H. Carl McCall has not only made history in New York politics but also laid the framework for other Black politicians to follow in his footsteps.
His journey includes serving as state senator representing Harlem, an ambassador to the United Nations and becoming the first African-American to be elected New York State comptroller.
McCall was appointed chairman of the State University of New York Board of Trustees in October 2011 and is now retiring. As he makes his graceful exit from the position, he spoke with the AmNews during a recent interview to reflect on his career.
“For so many people of my generation, we were the first to do something,” he said. “What was important about that was to show that we could do it. If we could demonstrate that we could take these positions, which Black folks had never held before, and do them well, that would pave the way for other people to get that same opportunity.”
A native of Boston, Mass., McCall enrolled at Dartmouth College in 1954 where he was one of only eight Black students throughout the university. At the time, Ivy Leagues instituted a policy only allowing four Black students per academic class.
“I was raised by my mother and five sisters. Education was transformative in my own life. We didn’t have the materialistic things, but my mother showed us the importance of education,” said McCall. “Because of her support, I was able to get scholarships to go to an Ivy League college. Which put me in position to accomplish all the things I’ve done.”

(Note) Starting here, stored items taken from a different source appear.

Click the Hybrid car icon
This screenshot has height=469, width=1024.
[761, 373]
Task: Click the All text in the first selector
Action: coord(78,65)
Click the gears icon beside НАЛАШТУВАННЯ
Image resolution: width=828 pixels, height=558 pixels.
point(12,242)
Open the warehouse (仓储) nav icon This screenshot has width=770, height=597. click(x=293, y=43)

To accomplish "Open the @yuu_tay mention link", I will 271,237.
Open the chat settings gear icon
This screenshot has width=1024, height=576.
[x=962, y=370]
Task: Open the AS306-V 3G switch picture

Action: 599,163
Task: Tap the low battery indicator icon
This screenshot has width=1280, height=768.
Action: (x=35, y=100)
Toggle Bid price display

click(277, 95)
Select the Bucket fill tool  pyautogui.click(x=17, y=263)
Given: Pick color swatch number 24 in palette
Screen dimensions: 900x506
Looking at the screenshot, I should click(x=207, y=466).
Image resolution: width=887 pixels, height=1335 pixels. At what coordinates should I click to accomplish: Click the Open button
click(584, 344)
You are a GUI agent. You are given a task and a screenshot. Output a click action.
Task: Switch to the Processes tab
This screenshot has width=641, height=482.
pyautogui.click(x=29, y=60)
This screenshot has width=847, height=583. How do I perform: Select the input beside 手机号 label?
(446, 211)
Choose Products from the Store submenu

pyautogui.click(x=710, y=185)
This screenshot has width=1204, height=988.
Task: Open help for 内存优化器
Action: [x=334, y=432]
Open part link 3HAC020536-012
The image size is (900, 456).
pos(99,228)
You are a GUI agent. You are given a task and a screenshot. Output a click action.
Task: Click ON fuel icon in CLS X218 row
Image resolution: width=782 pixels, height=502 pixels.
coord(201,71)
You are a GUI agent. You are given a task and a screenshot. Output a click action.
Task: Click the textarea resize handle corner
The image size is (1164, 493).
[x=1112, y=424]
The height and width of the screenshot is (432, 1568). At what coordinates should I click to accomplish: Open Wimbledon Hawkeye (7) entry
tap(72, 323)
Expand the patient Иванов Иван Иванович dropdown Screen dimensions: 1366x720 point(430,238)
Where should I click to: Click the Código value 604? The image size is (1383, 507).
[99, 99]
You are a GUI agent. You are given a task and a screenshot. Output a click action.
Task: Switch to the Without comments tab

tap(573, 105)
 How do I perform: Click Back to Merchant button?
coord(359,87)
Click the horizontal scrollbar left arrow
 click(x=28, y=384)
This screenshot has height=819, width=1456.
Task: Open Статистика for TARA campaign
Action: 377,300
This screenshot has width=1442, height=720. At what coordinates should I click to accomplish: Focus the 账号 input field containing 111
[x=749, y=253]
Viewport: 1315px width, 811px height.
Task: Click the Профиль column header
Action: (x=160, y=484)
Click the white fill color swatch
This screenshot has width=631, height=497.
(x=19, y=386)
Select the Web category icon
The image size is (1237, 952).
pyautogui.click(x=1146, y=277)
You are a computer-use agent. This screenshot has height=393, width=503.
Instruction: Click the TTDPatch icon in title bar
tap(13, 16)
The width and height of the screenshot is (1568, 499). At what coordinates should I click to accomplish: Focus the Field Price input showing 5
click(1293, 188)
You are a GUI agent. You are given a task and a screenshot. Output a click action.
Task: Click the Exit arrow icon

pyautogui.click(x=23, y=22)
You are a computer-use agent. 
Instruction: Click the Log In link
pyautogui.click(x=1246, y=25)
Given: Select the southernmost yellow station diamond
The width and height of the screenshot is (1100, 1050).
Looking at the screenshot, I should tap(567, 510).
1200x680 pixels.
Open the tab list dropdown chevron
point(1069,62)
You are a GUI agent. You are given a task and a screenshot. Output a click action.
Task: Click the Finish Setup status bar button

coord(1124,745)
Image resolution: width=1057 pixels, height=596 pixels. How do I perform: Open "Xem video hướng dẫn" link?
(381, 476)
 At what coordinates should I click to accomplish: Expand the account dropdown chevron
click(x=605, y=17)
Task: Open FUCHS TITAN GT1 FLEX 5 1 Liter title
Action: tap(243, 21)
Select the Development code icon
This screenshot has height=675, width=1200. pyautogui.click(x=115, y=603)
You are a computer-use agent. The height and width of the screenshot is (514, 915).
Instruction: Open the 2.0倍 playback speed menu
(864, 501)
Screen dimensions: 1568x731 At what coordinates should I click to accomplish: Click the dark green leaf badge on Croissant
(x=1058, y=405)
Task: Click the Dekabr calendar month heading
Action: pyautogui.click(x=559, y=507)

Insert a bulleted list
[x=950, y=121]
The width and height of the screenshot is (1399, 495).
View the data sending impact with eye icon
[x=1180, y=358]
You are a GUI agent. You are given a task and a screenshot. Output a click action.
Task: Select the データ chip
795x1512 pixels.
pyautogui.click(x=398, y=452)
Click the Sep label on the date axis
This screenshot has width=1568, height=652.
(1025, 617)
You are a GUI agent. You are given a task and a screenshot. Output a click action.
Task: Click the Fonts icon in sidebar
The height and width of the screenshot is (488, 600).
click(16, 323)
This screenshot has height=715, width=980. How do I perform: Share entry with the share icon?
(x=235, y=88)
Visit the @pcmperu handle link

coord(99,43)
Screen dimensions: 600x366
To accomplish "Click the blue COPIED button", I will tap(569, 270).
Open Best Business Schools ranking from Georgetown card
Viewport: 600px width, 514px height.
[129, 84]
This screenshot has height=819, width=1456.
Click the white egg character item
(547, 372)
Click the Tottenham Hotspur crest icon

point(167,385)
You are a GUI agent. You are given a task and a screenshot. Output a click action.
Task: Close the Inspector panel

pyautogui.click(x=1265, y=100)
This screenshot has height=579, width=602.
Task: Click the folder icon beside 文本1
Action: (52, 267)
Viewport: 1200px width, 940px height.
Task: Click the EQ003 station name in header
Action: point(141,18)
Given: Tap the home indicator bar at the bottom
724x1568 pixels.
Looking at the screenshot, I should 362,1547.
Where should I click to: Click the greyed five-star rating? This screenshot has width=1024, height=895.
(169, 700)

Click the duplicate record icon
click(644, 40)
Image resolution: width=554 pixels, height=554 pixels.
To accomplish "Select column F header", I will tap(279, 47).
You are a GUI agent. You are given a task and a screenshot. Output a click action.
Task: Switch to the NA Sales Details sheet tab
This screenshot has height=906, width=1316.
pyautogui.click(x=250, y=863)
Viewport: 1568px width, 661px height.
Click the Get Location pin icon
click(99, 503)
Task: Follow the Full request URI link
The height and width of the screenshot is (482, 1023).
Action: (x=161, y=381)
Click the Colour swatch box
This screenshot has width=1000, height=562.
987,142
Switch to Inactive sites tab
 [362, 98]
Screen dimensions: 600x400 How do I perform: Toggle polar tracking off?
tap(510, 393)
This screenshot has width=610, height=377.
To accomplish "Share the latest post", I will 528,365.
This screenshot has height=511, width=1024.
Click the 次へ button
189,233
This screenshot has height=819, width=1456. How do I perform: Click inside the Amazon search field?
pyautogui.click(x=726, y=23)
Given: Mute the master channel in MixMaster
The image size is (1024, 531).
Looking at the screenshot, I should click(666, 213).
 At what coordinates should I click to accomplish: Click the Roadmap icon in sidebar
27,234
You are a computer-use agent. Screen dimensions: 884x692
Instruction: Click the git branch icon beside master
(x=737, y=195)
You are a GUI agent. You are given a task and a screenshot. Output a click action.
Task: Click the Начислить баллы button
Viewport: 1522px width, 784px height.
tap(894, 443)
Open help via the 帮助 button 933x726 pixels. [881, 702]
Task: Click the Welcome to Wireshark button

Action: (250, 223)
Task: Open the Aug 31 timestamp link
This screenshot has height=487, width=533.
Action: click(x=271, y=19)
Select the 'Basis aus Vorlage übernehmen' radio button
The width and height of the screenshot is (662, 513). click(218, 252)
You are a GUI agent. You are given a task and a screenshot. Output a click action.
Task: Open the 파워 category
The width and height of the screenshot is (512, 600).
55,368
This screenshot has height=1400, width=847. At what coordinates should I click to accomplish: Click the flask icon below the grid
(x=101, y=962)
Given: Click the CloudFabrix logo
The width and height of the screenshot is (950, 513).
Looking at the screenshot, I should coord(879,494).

McCall worked as a teacher and at a bank in Boston before joining the U.S. Army. He moved to New York in the 1960s where he worked his first job as a community organizer for New York City Mission Society in Brooklyn. There he helped Black churches get involved in the community and register Black people to vote.
He also worked to improve the quality of education, housing and healthcare in the community. The work was close to his heart and he continued it in his position when he was elected to the New York State Senate representing the upper Manhattan district from 1975 to 1980.
“I worked with the Harlem community with education, housing and healthcare,” he said. “Whatever position I’ve had, I’ve always worked with the community to empower them.”
In 1983, McCall was appointed by then-Gov. Mario Cuomo to serve as the state’s commissioner of Human Rights. McCall also worked at Citigroup. However, it was the injustice he faced while being one of the few Blacks at Dartmouth that inspired him to be an activist for equal education in New York and helped him become president of the New York City Board of Education from 1991 to 1993.
It was the year he left the BOE that the New York State Legislature selected McCall to fill the unexpired term of Republican Edward Regan as state comptroller. McCall was elected to full term to the statewide office from 1994 to 2002.
In 2007, McCall joined the State University of New York’s Board of Trustees to further his vision for equal education for all. Four years later he was appointed chairman of the SUNY Board of Trustees. He believes the education fight is a steady uphill climb and people should not give up on education. “Education made a difference in my life. I’ve always worked to make sure it can make a difference in the lives of young people,” said McCall. “That’s the reason why I became a board member. I wanted to make sure it can change the lives of the young people that I’m serving as chairman of the board.”
As McCall leaves SUNY’s Board of Trustees, he will be leaving the largest higher education system in the country. A system that has nearly 65 campuses and serves over 450,000 students. His long list of accomplishments includes setting groundbreaking policy for the public education system. He hopes his legacy is remembered by his love for serving people and his push for education for all.
“As I retire, my message to everyone is work hard, get a good education and as you move up the ladder, pull somebody behind you,” he said. “Believe in yourself and believe in your abilities.”